Sven Stühmeier: Wir bauen das Panel aus verschiedenen Gründen auf. Naheliegenderweise, um auch zu einer Repräsentativität zu kommen. Wir wissen zwar, dass wir mit der Größe der Fallzahlen recht nah rankommen, aber beanspruchen nicht, repräsentativ zu sein. Da gilt es zum Beispiel noch Haushalte von Menschen mit Migrationshintergrund stärker zu gewichten, die haben tendenziell eine höhere Sat-Nutzung, um auch Heimatprogramme empfangen zu können. Das ist ein Grund für den Aufbau eines repräsentativen Panels mit etwa 10.000 Haushalten. Dann geht es um die Ansprüche von Advertisern, die in ihren Kampagnen-Planungen in Zielgruppen-Definitionen denken, die über die soziodemografischen Sichtweise hinaus gehen. Es gibt nutzungsbasierte Sichtweisen, einstellungsbasierte Sichtweisen etc. Wir wollen in unserem Panel auch adhoc-Umfragen ermöglichen, um bei diesen Panel-Haushalten dann zusätzliche Informationen abzufragen. Ein Beispiel: uns würde interessieren, Haushalte zu erreichen mit vielen internetfähigen Endgeräten. Dafür ist mir aber Alter und Geschlecht egal.

 

"Wir erweitern die Datengrundlage stetig, spüren aber dabei keine signifikante Änderung der Messung, was nochmal belegt, dass wir so hohe Fallzahlen haben, die schon ein gesichertes Bild liefern."
Marin Curkovic

 

Marin Curkovic: Wir gehen quasi den umgekehrten Weg der AGF. Dort gibt es ein Panel und die Herausforderung Return-Path-Data zu integrieren. Wir haben ein Return-Path-Data-Universum und wollen das strategisch mit einem repräsentativen Panel kalibrieren. Unsere Überzeugung ist, dass die reale Nutzung in möglichst vielen Haushalten die beste Grundlage ist, bei der ein Panel dann gewisse Überrepräsentativitäten ausgleichen kann.

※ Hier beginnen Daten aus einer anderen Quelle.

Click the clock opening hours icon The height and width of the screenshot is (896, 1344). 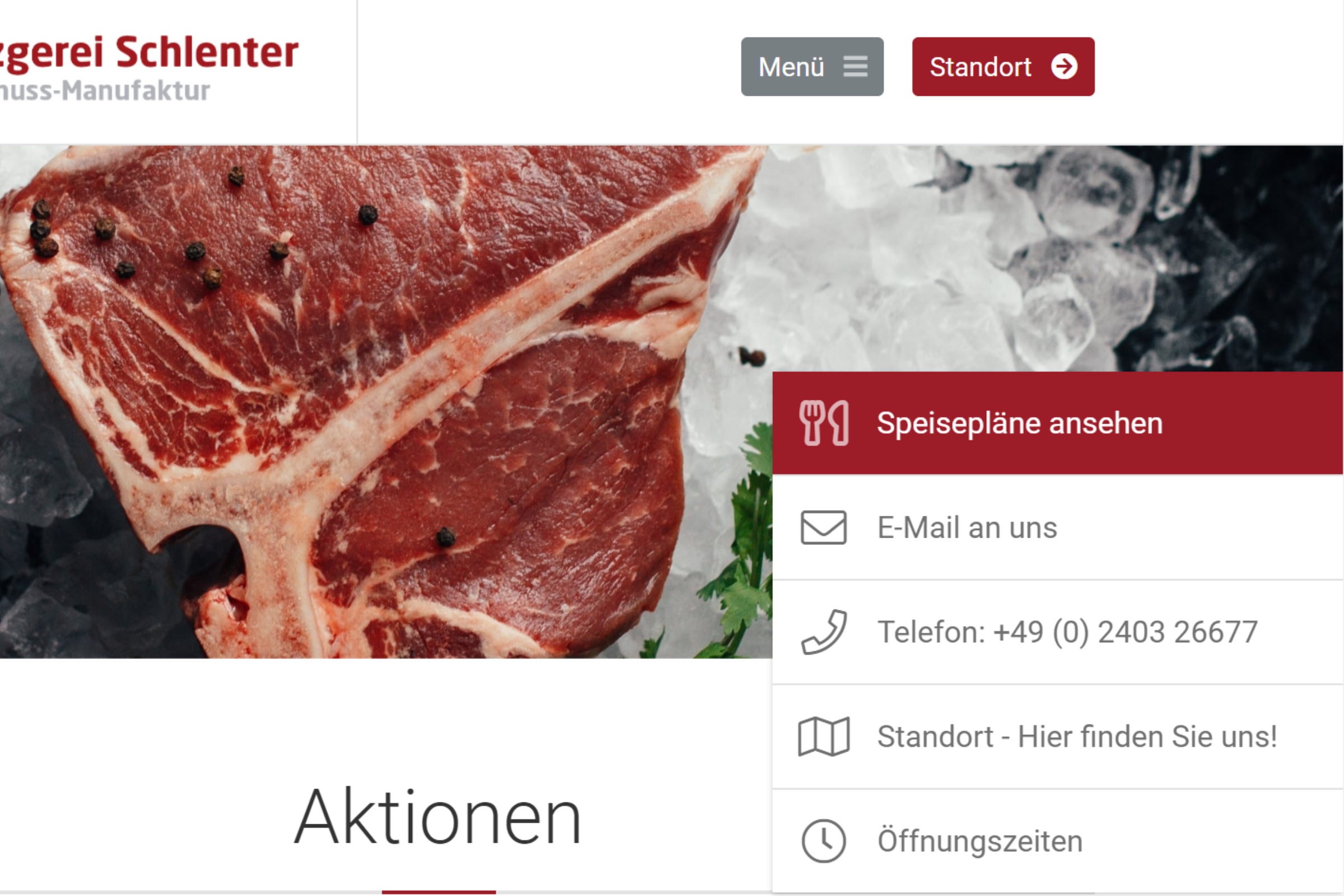tap(823, 841)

Sven Stühmeier: Wir steuern zu auf eine Zukunft in der Bewegtbild-Vermarktung, die sich an den Geräten orientiert, was im Internet ohnehin Standard ist. Niemand fragt sich ja, ob eine Website möglicherweise von zwei Personen vor dem iMac gemeinsam gelesen wird oder wie viele Menschen sich gleichzeitig auf einem Gerät ein YouTube-Video anschauen. Meiner Ansicht nach ist die Zukunft AdImpressions-basiert und Device-basiert, und nicht personenbezogen – was aus Datenschutzgründen auch nachvollziehbar ist. Anders lässt es sich in der Masse sonst nicht messen.

Eine Verständnisfrage aus Neugier zum Abschluss: Über die GIGA TV Cable- und IPTV-Boxen sind auch Streamingdienste nutzbar. Können Sie also für diese Haushalte mit Blick auf z.B. den Januar 2022 sagen, wie viele Minuten im Schnitt lineares Fernsehen, Netflix und Prime Video geschaut wurden?

Marin Curkovic: Das ist natürlich eine Frage, die wir auch von Agenturen gestellt bekommen. Wir können nicht feststellen, welche Sendungen bei den SVoD-Diensten geschaut wurden. Aber wir arbeiten daran, dass wir zukünftig im AdScanner-Cockpit darstellen können, wie viel Nutzung auf die Streamingdienste und wie viel Nutzung auf lineares Fernsehen entfällt. Ein kleiner, exklusiver Einblick: Im Januar 2022 haben innerhalb des Vodafone Universums 53% der gemessen Haushalte mindestens einmal non-lineare Dienste aufgerufen. Und am häufigsten aufgerufen werden – das ist sicherlich keine Überraschung – Netflix und Prime Video.

Herr Stühmeier, Herr Curkovic, herzlichen Dank für das Gespräch.